### OBJECTIVE
Copy the listing from its first line through the line that contains "Action: click(32, 85)", keeping the requests unchanged. Multiply each click coordinate in the answers by 0.5, rounding to whole numbers with halves rounded up.

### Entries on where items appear

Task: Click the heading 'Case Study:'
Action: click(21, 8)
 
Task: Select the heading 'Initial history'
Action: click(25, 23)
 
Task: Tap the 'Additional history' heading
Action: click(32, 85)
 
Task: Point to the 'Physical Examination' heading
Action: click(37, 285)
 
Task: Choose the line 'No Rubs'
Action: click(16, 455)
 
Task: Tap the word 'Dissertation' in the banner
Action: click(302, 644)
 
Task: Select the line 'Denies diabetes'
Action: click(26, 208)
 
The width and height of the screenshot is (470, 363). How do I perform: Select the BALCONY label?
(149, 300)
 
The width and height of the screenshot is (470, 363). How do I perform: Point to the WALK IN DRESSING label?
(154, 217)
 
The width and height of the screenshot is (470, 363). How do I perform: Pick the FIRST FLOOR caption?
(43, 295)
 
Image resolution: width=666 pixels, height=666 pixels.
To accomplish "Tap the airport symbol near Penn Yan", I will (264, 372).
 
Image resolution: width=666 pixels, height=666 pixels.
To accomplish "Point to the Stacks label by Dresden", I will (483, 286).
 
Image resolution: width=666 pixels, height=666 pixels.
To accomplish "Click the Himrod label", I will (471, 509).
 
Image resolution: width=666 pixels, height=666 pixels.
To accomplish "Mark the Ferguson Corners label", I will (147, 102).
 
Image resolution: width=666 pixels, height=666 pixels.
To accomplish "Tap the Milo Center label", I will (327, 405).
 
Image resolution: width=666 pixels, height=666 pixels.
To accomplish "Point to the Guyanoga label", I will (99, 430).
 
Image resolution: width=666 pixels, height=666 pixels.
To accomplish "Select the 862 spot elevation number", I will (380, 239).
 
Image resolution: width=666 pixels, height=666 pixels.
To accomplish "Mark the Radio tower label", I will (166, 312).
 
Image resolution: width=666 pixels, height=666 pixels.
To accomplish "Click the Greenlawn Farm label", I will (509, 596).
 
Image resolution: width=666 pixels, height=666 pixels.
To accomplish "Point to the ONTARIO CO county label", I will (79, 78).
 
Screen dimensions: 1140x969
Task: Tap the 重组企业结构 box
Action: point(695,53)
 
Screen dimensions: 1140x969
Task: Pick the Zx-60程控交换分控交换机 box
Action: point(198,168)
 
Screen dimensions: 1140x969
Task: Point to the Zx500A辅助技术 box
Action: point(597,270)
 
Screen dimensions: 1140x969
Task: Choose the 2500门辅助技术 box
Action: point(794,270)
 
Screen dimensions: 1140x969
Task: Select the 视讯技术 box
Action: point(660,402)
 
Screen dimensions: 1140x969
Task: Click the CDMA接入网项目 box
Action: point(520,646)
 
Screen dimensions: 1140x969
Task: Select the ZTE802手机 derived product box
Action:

### RESULT
Task: Click the heading 'Case Study:'
Action: click(11, 4)
 
Task: Select the heading 'Initial history'
Action: click(13, 12)
 
Task: Tap the 'Additional history' heading
Action: click(16, 43)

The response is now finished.